**TEXTO DO EXERCÍCIO**.
⟨

“Isso é realidade; não é ficção científica”, alerta o professor Riyaz Patel, ao anunciar os resultados preliminares de um ensaio clínico que testou o medicamento VERVE-102, que promete reduzir os níveis de colesterol LDL de uma pessoa – o chamado colesterol “ruim” – com somente uma injeção.
Cardiologista da University College London, Patel foi um dos participantes do ensaio clínico Heart-2 Fase 1b, cujos resultados foram divulgados preliminarmente por meio de comunicado de imprensa, via GlobeNewswire, mas ainda não foram revistos por pares.
Embora não tenha sido avaliado por outros especialistas da área antes da publicação formal, o estudo representa um marco potencial no tratamento de doenças cardiovasculares, oferecendo a possibilidade de substituir décadas de medicação diária por uma única dose.
O chamado colesterol LDL (lipoproteína de baixa densidade) é uma substância que transporta colesterol pelo sangue, levando-o do fígado para os tecidos do corpo. Mas, quando há excesso dessas transportadoras de gordura na circulação, elas podem se acumular nas paredes das artérias e formar placas.
Diferentemente das estatinas, o tratamento mais tradicional e moderno contra o LDL elevado, que bloqueiam temporariamente a enzima que faz a síntese do colesterol no fígado (HMG-CoA redutase), o VERVE-102 “desliga” para sempre o gene que degrada os receptores de LDL nas células hepáticas.
Como funciona o novo medicamento VERVE-102?
Ao contrário do que muita gente pensa, a maior parte do colesterol do nosso corpo não vem da alimentação. Cerca de 75% são sintetizados pelo próprio organismo, principalmente no fígado, através de uma via metabólica onde o gene PCSK9 é um regulador-chave.
Sem ele, um receptor de LDL pode fazer várias “viagens” entre a superfície e o interior da célula, removendo múltiplas partículas de LDL do sangue. Mas com o PCSK9, cada receptor faz só uma viagem e é destruído pelas organelas, o que reduz a capacidade da célula de remover o LDL do sangue.
Por isso, o VERVE-102 “mira” o PCSK9 para inativá-lo permanentemente, impedindo a produção da proteína de mesmo nome. Com isso, o fígado mantém mais receptores ativos, removendo continuamente mais LDL da circulação sanguínea. De “descartáveis”, os receptores voltam a ser “reutilizáveis”.

⟩

[Registros armazenados]
⟨

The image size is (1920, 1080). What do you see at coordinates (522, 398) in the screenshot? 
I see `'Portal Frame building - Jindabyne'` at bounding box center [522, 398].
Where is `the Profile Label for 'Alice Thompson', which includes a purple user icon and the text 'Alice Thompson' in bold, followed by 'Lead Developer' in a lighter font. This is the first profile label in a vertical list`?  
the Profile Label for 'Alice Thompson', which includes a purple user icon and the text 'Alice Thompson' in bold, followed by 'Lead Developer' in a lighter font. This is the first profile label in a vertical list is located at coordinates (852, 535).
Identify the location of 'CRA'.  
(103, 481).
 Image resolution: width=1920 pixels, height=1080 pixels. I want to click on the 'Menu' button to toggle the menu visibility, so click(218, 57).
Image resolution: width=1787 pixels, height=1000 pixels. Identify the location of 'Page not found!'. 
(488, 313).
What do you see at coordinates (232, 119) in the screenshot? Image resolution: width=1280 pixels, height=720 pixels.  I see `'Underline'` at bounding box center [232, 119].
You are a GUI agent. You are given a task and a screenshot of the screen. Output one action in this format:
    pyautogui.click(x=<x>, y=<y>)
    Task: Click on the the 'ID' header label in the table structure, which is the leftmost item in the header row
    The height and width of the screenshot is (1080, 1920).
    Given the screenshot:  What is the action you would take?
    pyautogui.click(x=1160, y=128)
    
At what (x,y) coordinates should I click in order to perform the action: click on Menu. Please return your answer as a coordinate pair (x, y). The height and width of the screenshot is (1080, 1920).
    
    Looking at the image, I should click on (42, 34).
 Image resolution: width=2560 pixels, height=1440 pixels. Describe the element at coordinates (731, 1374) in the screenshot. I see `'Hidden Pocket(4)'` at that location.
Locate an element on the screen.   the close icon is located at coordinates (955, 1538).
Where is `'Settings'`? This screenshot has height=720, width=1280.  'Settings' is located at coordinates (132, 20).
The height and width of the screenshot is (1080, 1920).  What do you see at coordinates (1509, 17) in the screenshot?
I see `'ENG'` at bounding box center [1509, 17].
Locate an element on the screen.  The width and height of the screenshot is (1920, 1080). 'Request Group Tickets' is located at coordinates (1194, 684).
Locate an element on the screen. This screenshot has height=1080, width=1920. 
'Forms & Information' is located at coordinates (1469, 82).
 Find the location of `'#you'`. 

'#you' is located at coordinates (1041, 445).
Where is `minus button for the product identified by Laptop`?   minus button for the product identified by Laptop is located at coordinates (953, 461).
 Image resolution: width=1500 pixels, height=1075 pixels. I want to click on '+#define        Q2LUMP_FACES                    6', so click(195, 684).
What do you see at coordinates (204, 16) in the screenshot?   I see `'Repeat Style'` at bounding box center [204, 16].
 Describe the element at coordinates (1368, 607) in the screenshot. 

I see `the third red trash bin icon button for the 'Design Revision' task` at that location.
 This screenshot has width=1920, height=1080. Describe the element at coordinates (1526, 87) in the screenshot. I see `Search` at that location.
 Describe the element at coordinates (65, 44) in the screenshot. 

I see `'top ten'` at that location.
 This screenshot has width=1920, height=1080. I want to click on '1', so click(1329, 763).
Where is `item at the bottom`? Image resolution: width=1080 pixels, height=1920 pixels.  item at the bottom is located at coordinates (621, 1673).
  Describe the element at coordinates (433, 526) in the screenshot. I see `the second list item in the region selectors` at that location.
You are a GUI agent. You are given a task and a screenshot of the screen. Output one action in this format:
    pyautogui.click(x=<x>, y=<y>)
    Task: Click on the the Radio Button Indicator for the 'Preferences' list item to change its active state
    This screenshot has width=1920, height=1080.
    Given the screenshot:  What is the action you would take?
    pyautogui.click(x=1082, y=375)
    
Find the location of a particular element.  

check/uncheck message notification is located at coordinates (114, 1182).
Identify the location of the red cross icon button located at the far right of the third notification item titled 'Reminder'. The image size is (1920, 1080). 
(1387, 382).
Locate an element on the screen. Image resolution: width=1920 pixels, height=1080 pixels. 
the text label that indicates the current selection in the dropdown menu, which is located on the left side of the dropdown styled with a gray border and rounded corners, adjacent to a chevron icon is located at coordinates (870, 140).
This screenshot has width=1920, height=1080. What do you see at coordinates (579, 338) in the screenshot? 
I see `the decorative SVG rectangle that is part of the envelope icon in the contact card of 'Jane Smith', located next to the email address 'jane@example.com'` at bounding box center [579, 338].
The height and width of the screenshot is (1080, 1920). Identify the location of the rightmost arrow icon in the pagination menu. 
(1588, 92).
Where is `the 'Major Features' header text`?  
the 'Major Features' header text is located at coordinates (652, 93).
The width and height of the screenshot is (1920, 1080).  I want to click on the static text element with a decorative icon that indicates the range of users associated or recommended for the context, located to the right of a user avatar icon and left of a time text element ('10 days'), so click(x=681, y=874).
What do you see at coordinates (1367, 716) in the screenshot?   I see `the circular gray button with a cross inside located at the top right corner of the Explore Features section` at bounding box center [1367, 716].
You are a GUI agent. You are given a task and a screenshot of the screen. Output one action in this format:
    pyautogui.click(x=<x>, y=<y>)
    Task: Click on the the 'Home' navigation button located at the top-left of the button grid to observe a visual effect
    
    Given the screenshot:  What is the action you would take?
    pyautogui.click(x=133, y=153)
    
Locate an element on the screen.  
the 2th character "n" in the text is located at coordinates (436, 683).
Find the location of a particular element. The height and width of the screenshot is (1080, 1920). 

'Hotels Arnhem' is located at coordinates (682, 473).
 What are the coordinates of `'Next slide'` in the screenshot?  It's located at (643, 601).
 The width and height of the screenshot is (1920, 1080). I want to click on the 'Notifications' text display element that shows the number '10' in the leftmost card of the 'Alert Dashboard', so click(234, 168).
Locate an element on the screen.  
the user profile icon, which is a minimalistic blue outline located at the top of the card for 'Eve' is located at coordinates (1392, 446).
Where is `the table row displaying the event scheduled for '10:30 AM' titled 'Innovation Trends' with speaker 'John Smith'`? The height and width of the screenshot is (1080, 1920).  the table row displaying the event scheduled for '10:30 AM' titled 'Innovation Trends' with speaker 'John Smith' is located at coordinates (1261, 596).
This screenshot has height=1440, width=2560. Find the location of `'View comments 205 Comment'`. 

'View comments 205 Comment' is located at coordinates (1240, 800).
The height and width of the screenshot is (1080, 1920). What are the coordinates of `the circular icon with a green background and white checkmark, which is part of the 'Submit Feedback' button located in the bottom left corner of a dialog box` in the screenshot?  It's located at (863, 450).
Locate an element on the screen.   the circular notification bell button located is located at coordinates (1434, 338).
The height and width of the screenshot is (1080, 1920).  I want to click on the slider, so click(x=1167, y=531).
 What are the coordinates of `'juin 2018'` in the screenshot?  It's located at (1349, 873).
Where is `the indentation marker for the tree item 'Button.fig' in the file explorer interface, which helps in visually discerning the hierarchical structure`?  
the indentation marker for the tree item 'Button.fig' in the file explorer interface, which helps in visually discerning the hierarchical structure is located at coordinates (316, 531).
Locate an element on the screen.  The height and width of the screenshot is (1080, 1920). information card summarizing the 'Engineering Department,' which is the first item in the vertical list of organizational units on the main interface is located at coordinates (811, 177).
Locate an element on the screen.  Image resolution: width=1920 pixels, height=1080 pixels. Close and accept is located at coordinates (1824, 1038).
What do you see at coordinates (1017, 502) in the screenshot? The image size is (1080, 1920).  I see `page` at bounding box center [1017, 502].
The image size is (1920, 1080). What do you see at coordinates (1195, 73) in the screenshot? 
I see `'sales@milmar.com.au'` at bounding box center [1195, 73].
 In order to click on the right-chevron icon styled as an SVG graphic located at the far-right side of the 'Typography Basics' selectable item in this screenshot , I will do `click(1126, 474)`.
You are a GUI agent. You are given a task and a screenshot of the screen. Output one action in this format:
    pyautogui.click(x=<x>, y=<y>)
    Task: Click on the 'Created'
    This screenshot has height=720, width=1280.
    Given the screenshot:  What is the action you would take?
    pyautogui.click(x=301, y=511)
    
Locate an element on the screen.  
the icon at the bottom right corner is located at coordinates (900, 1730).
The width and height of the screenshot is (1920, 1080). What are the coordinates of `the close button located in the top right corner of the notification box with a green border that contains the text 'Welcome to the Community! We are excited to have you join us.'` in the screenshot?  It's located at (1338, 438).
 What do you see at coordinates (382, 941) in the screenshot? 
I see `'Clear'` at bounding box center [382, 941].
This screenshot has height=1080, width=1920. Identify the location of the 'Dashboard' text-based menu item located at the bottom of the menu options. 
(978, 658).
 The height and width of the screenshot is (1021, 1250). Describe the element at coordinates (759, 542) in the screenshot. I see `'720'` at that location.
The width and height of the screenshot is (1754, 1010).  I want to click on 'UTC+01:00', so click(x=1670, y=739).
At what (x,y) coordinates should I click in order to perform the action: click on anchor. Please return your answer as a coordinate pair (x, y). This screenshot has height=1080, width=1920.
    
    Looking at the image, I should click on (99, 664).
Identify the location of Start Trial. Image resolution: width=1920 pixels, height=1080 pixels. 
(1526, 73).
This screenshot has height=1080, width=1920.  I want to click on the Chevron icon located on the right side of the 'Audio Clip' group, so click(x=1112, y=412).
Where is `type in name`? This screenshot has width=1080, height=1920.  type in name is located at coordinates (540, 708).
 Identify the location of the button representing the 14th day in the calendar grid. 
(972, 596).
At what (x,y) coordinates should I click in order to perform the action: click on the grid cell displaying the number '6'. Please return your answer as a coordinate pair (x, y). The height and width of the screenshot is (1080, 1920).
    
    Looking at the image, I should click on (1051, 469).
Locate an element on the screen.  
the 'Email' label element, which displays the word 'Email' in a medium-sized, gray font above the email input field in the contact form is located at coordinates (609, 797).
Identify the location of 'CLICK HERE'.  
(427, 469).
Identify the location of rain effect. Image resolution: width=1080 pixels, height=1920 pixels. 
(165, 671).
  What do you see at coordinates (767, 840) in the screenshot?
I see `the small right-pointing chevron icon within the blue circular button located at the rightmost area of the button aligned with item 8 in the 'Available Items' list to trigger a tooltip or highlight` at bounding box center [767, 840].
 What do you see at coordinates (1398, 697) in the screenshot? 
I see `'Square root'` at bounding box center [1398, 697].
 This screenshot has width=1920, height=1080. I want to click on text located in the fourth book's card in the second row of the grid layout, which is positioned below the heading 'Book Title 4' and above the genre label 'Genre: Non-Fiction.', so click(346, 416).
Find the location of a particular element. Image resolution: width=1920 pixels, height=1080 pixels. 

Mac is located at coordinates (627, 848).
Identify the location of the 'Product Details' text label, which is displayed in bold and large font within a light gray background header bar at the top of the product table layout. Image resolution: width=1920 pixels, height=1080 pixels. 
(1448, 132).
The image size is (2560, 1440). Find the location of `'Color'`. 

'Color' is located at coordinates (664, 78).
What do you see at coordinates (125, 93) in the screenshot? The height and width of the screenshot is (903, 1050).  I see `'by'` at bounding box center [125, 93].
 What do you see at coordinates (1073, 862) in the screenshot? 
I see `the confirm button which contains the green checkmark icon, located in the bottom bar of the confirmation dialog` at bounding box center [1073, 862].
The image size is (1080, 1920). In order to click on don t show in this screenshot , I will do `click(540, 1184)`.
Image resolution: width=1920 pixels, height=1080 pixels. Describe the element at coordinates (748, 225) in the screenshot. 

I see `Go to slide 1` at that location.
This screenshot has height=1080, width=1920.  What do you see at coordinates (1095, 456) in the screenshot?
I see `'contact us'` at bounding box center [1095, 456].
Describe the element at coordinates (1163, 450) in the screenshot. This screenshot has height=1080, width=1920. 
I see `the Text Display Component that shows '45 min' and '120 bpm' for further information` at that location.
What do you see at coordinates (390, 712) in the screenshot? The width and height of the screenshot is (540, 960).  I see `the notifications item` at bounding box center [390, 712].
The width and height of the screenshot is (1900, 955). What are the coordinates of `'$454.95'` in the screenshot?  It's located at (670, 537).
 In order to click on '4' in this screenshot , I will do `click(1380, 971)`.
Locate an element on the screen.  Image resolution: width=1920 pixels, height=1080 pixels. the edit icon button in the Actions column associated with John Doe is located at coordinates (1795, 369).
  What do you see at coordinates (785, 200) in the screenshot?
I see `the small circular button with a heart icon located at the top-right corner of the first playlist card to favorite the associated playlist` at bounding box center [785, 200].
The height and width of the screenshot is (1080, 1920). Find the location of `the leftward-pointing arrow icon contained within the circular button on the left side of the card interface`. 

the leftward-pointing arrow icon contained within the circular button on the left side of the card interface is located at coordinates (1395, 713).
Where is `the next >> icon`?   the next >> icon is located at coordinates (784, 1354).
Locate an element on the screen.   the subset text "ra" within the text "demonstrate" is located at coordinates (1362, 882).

⟩

**PARTES DO EXERCÍCIO**.
[1] No texto sobre o VERVE-102, que gene o medicamento inativa permanentemente?
[2] Traduza para o inglês esta frase do texto sobre o VERVE-102: "Ao contrário do que muita gente pensa, a maior parte do colesterol do nosso corpo não vem da alimentação."

**RESPOSTAS POR TAREFA**.
[1] O gene PCSK9.

[2] Contrary to what many people think, most of the cholesterol in our body does not come from food.